■ What is expected ■
Only the lines from the one containing "Task: Click the plus icon to add tab" through the last line of the data are to be written out, exactly and in full.

■ Dataset content ■
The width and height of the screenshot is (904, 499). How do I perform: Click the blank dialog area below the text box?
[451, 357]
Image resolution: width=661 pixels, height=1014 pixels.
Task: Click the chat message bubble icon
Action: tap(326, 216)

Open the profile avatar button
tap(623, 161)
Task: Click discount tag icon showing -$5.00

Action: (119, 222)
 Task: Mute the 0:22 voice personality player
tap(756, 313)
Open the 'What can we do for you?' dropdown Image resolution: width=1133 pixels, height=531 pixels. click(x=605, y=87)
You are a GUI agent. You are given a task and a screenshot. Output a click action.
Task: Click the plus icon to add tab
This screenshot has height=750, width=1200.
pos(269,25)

■ The completed task ■
Task: Click the plus icon to add tab
This screenshot has height=750, width=1200.
pos(269,25)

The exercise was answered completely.